*Metin*:
═══
İLERİ SÜRÜLEN İSTİNAF SEBEPLERİ: Davacı vekili istinaf başvuru dilekçesinde, davalıya ait “… …” markasının 09. ve 42. sınıfta yer alan mal ve hizmetler yönünden iltibas oluşturmayacağının kabul edilmesinin hatalı olduğunu, 09. sınıfın; Bilgisayar ve İnternet uygulamaları olmakla beraber; ses ve görüntü kaydı, nakli veya yeniden meydana getirilmesi için cihazlar, kameralar, fotoğraf makineleri, televizyonlar, videoları kapsadığını, 42. sınıfın ise; bilimsel ve sınai inceleme, araştırma hizmetleri olmakla beraber; başkaların adına web sitelerinin tasarlanması, bakımı ve güncellenmesi, internet arama motoru sağlama gibi emtiaları barındırdığını, dolayısıyla, ses ve görüntü kaydı, nakli vb hizmetleri, internet sitesi, ve programları tasarımları gibi emtiaların 38. Sınıftaki hizmetler ile ilgili ve bağlantılı sınıflar olduğunu, televizyon yayıncılığı, internet haberciliği faaliyetlerini yürüten müvekkili şirketin söz konusu “…” ibareli markasını, “…” ibaresini içeren diğer markaları bu alanda aktif bir biçimde kullandığı nazara alındığında, 38. sınıfla, benzer ve bağlantılı sınıflar olan 9.ve 42.sınıflardaki tescil başvurusunun da ortalama tüketici kitlesinde karıştırılma ihtimali yaratacağını, müvekkiline ait “…” markalarının, müvekkili şirket tarafından yapılan yatırımlar sayesinde tanınmış hale geldiğini ileri sürerek, yerel mahkeme kararının istinaf incelemesi yapılarak kaldırılmasını ve davanın tümden kabulüne karar verilmesini istemiştir.
Davalı… vekili istinaf başvuru dilekçesinde, davalı başvurusunun konusu olan işaretin, davacıya ait tescilli markalara toplu olarak bıraktığı umumi intiba itibariyle ilk bakışta kolayca tefrik edilemeyecek şekilde benzediğinden ve bu suretle iltibasa sebebiyet vereceğinden söz edilemeyeceğini, markalar benzer olmadığından KHK md. 8/4’teki şartların oluşmadığını, tanınmışlık konusunda kanaat oluşturabilecek yeterlilikte bilgi ve belgelerin sunulmadığını, davacının KHK md. 8/3, haksız rekabet ve kötü niyet gerekçeli itirazlarının, markalar benzer olmadığından ve sunulan bilgi ve belgeler yeterli olmadığından reddinin gerektiğini ileri sürerek, yerel mahkeme kararının istinaf incelemesi yapılarak kısmen kabul yönünden kaldırılmasını, davanın tümden reddine karar verilmesini istemiştir.
═══
*Çıkarılan Veriler*:

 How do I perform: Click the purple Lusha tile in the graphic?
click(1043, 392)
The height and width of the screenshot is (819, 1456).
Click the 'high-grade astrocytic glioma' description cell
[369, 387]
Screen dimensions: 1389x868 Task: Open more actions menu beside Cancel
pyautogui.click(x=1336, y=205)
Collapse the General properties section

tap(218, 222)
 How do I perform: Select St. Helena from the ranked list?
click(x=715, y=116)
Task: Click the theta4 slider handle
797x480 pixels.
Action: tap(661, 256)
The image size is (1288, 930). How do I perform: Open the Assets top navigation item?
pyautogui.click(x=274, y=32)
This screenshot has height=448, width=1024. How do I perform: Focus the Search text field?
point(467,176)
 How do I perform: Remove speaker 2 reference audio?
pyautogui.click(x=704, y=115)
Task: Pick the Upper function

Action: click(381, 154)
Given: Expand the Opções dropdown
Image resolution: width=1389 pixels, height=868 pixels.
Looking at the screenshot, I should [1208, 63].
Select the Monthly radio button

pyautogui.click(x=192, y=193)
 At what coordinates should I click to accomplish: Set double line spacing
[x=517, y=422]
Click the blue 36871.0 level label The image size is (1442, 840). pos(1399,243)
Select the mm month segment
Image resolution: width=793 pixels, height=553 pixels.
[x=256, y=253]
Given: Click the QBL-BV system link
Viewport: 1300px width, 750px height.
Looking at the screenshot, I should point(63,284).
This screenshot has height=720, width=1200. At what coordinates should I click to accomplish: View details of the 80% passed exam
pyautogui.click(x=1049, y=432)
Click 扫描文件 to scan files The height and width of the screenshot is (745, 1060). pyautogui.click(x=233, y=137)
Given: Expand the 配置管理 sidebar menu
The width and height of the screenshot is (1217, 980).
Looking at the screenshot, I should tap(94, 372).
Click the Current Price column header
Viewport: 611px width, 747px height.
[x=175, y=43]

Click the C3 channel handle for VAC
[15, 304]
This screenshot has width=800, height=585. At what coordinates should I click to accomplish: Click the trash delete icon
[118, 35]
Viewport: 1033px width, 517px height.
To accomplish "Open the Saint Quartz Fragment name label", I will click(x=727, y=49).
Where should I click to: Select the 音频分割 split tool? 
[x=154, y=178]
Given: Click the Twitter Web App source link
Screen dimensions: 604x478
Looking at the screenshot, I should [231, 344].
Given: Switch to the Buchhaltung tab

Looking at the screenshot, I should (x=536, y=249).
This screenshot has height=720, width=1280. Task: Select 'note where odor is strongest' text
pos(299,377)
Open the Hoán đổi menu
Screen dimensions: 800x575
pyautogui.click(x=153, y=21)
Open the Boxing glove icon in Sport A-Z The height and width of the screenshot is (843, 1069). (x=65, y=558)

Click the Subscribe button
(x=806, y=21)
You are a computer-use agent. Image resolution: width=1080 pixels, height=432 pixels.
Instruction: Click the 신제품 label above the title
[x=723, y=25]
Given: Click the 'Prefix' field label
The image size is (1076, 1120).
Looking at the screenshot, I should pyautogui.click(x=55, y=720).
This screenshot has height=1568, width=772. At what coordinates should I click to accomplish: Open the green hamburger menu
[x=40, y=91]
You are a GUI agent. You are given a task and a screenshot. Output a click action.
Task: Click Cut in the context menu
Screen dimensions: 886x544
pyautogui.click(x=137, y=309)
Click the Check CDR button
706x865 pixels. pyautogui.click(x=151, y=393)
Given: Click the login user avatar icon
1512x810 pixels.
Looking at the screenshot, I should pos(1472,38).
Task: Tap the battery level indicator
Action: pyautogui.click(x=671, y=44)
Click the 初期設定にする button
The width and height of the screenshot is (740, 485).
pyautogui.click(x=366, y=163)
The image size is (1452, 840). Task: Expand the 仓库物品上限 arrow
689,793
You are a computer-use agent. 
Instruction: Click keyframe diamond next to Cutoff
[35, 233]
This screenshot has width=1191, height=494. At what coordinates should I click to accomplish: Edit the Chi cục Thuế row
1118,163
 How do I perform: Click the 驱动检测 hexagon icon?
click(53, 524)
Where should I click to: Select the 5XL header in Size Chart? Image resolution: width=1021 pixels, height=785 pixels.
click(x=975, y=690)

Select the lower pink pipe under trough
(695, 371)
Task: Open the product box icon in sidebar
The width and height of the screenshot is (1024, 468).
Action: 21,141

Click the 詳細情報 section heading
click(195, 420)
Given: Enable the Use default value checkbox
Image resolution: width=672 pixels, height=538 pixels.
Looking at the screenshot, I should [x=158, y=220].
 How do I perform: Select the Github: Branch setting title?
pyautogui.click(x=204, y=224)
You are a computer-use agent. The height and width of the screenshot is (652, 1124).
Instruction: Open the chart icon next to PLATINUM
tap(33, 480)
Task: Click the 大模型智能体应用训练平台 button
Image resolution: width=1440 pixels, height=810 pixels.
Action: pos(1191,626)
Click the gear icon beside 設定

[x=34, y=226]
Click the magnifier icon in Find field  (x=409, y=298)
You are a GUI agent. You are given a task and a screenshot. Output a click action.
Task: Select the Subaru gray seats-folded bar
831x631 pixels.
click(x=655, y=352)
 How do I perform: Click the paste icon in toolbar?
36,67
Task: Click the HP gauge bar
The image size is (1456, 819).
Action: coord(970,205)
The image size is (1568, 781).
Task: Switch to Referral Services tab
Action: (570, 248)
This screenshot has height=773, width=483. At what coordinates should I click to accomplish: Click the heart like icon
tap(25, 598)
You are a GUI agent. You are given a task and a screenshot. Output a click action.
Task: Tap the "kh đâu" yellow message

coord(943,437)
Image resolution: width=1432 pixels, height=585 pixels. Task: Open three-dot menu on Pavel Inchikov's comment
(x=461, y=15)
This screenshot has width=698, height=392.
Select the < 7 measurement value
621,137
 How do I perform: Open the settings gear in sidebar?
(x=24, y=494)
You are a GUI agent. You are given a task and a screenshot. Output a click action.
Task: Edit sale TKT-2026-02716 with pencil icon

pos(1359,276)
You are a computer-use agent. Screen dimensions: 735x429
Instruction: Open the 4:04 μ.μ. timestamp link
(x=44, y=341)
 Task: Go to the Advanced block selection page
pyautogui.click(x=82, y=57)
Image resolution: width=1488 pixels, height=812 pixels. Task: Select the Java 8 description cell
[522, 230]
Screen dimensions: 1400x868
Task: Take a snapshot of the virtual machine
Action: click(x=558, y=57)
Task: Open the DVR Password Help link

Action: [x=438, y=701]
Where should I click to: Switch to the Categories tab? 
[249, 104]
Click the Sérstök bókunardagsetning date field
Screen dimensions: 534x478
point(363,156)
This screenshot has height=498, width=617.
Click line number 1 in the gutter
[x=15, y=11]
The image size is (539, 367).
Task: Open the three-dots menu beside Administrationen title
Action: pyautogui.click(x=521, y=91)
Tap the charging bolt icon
═══
*Alıştırma Görevi 1*:
Kayıtlarda "Open the Boxing" ifadesini içeren satırdan "should pyautogui.click(x=55, y=720)." ifadesini içeren satıra kadar uzanan bölümü, her iki satır da dahil olmak üzere, aynen yazınız.
*Alıştırma Görevi 2*:
Marka uyuşmazlığındaki istinaf başvurularına ilişkin metni kaldığı yerden sürdürünüz.

*Yanıt 1*:
Open the Boxing glove icon in Sport A-Z The height and width of the screenshot is (843, 1069). (x=65, y=558)

Click the Subscribe button
(x=806, y=21)
You are a computer-use agent. Image resolution: width=1080 pixels, height=432 pixels.
Instruction: Click the 신제품 label above the title
[x=723, y=25]
Given: Click the 'Prefix' field label
The image size is (1076, 1120).
Looking at the screenshot, I should pyautogui.click(x=55, y=720).

*Yanıt 2*:
GEREKÇE : 1-Dava, marka ile ilgili kurum kararlarının iptali istemine ilişkindir.
İnceleme, 6100 sayılı HMK’nın 355. madde hükmü uyarınca istinaf dilekçesinde belirtilen sebeplerle sınırlı olarak ve kamu düzenine aykırı hususların olup olmadığı gözetilerek yapılmıştır.
Dosya kapsamı, mevcut delil durumu ve ileri sürülen istinaf sebepleri dikkate alındığında mahkemenin vakıa ve hukuki değerlendirmesinde usul ve esas yönünden yasaya aykırılık bulunmadığı anlaşılmakla, davacı vekilinin tüm istinaf itirazlarının reddine dair hüküm kurmak gerekmiştir.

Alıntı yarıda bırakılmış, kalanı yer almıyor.